====== TASK INPUTS ======

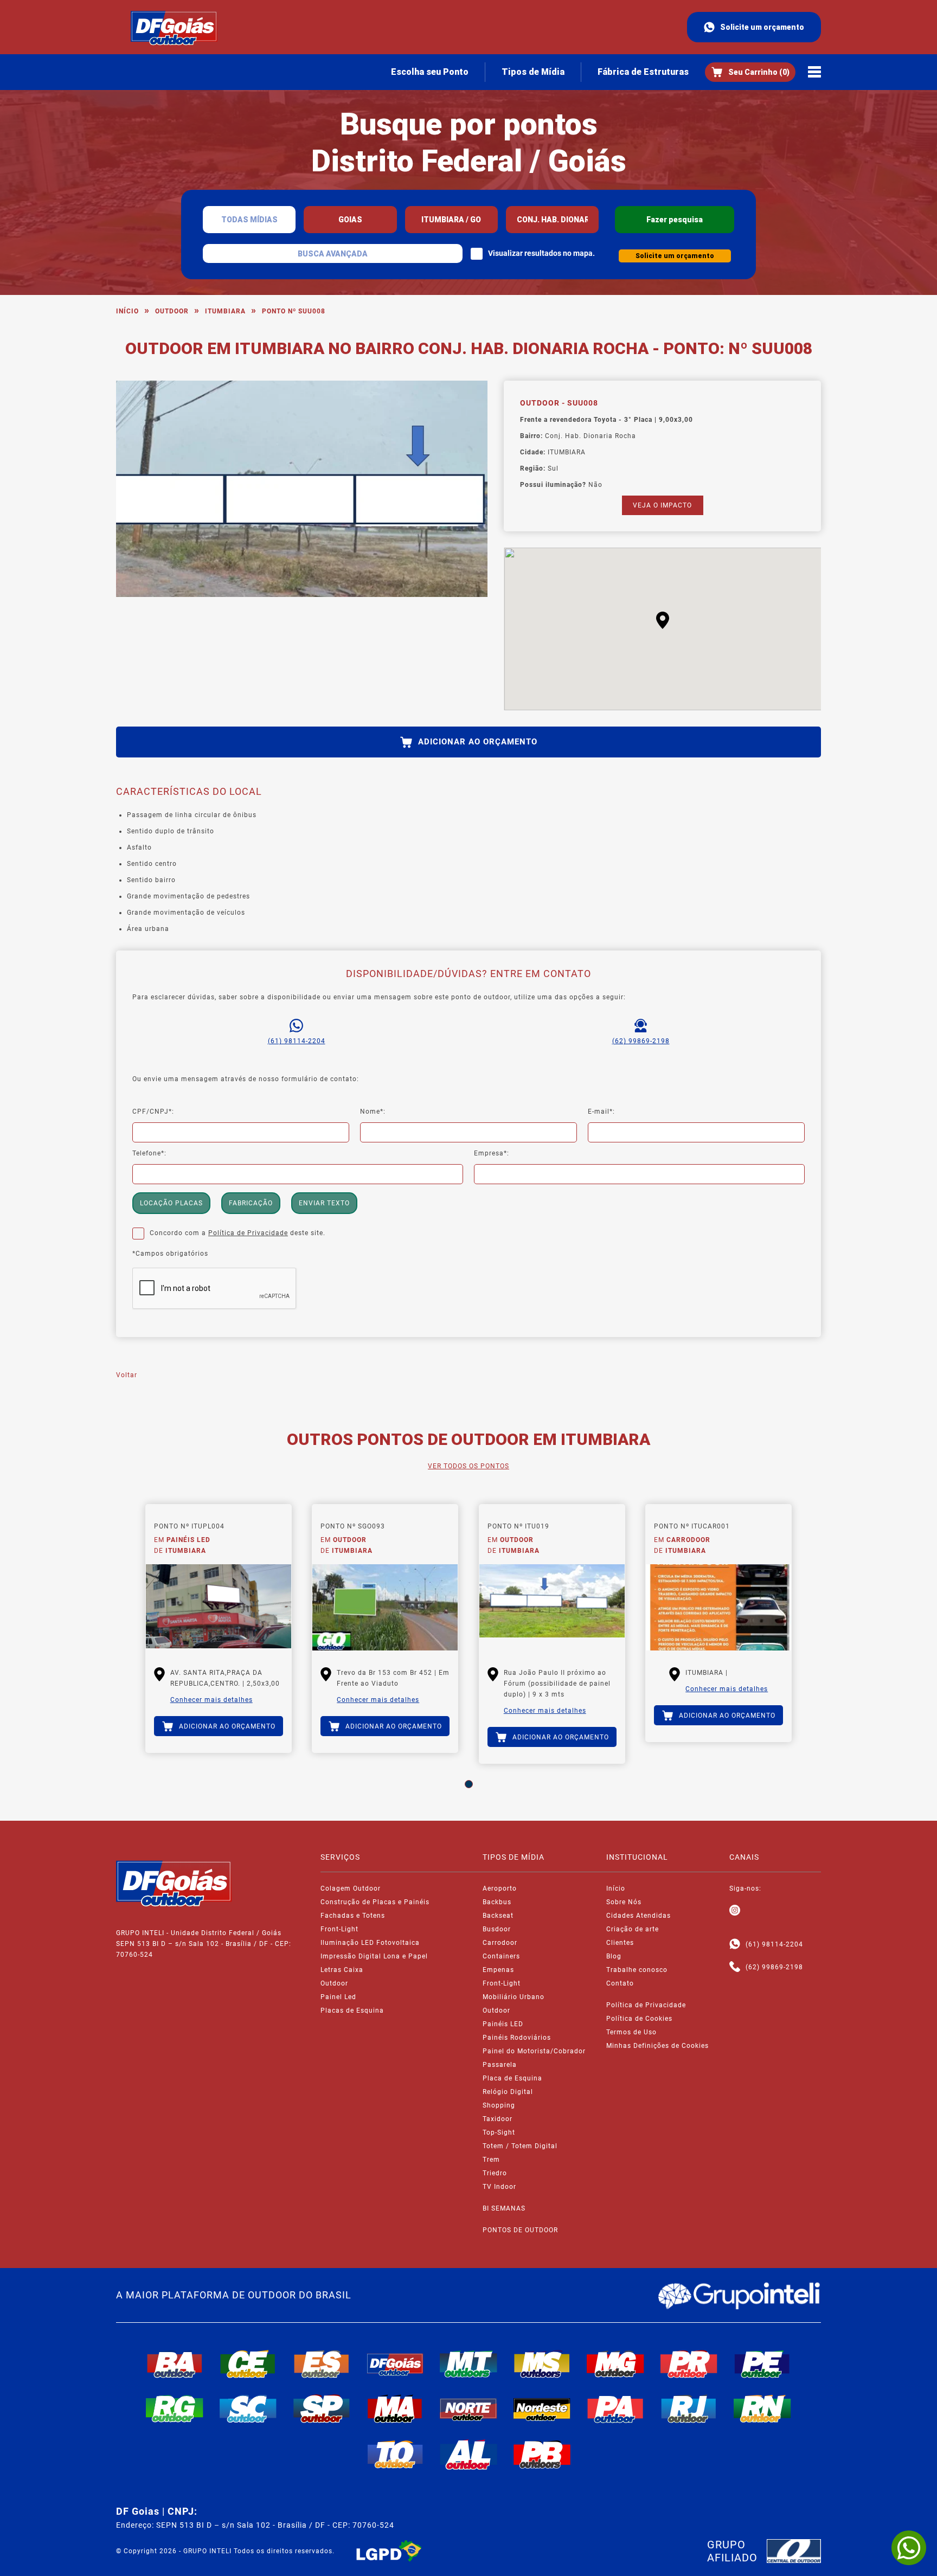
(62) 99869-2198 (641, 1041)
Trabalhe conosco (637, 1970)
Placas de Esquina (352, 2010)
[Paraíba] (542, 2454)
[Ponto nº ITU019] (552, 1607)
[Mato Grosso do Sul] (542, 2364)
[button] (662, 620)
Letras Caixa (341, 1970)
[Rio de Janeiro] (689, 2408)
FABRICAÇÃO (251, 1203)
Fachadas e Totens (352, 1915)
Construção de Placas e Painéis (374, 1902)
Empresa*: (491, 1153)
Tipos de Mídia (533, 72)
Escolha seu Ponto (429, 72)
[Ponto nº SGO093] (385, 1607)
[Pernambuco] (762, 2364)
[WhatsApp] (908, 2547)
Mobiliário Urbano (513, 1997)
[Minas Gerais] (615, 2364)
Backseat (498, 1915)
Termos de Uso (631, 2032)
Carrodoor (500, 1943)
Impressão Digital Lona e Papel (374, 1956)
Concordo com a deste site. (237, 1233)
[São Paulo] (321, 2408)
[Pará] (615, 2408)
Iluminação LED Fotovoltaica (370, 1943)
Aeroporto (500, 1888)
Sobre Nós (623, 1902)
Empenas (498, 1970)
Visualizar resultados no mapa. (541, 253)
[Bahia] (174, 2364)
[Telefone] (734, 1967)
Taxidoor (497, 2119)
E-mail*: (601, 1111)
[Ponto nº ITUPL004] (218, 1607)
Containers (501, 1956)
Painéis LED (503, 2024)
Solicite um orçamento (762, 27)
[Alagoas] (468, 2454)
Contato (620, 1983)
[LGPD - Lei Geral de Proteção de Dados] (388, 2551)
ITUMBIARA (225, 311)
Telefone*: (149, 1153)
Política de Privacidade (248, 1233)
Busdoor (497, 1929)
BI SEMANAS (504, 2208)
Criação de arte (632, 1929)
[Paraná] (689, 2364)
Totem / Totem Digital (520, 2146)
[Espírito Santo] (321, 2364)
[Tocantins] (395, 2454)
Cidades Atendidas (638, 1915)
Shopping (499, 2105)
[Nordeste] (542, 2408)
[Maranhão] (395, 2408)
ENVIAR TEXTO (324, 1203)
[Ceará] (248, 2364)
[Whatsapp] (734, 1944)
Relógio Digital (508, 2092)
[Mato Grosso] (468, 2364)
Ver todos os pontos (468, 1466)
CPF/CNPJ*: (153, 1111)
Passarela (500, 2064)
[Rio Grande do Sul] (174, 2408)
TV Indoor (499, 2186)
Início (127, 311)
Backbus (497, 1902)
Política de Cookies (639, 2018)
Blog (613, 1956)
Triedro (495, 2173)
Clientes (620, 1943)
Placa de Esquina (512, 2078)
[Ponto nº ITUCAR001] (718, 1607)
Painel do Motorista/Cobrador (534, 2051)
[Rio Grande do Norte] (762, 2408)
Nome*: (373, 1111)
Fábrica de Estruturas (643, 72)
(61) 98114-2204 (296, 1041)
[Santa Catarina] (248, 2408)
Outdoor (172, 311)
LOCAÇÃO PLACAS (171, 1203)
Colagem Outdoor (350, 1888)
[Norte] (468, 2408)
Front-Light (339, 1929)
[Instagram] (734, 1911)
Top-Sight (499, 2132)
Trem (491, 2159)
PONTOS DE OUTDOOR (520, 2230)
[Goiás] (395, 2364)
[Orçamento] (750, 72)
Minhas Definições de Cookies (657, 2046)
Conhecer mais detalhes (211, 1700)
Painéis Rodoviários (517, 2037)
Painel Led (338, 1997)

======

▶ _AIM OF THE EXERCISE_: Repeat exactly the lines above from the one with "Solicite um orçamento (762, 27)" up to and including the one with "Início (127, 311)". No other line belongs in the reply.

▶ _RESPONSE TO THE TASK_:
Solicite um orçamento (762, 27)
[Alagoas] (468, 2454)
Contato (620, 1983)
[LGPD - Lei Geral de Proteção de Dados] (388, 2551)
ITUMBIARA (225, 311)
Telefone*: (149, 1153)
Política de Privacidade (248, 1233)
Busdoor (497, 1929)
BI SEMANAS (504, 2208)
Criação de arte (632, 1929)
[Paraná] (689, 2364)
Totem / Totem Digital (520, 2146)
[Espírito Santo] (321, 2364)
[Tocantins] (395, 2454)
Cidades Atendidas (638, 1915)
Shopping (499, 2105)
[Nordeste] (542, 2408)
[Maranhão] (395, 2408)
ENVIAR TEXTO (324, 1203)
[Ceará] (248, 2364)
[Whatsapp] (734, 1944)
Relógio Digital (508, 2092)
[Mato Grosso] (468, 2364)
Ver todos os pontos (468, 1466)
CPF/CNPJ*: (153, 1111)
Passarela (500, 2064)
[Rio Grande do Sul] (174, 2408)
TV Indoor (499, 2186)
Início (127, 311)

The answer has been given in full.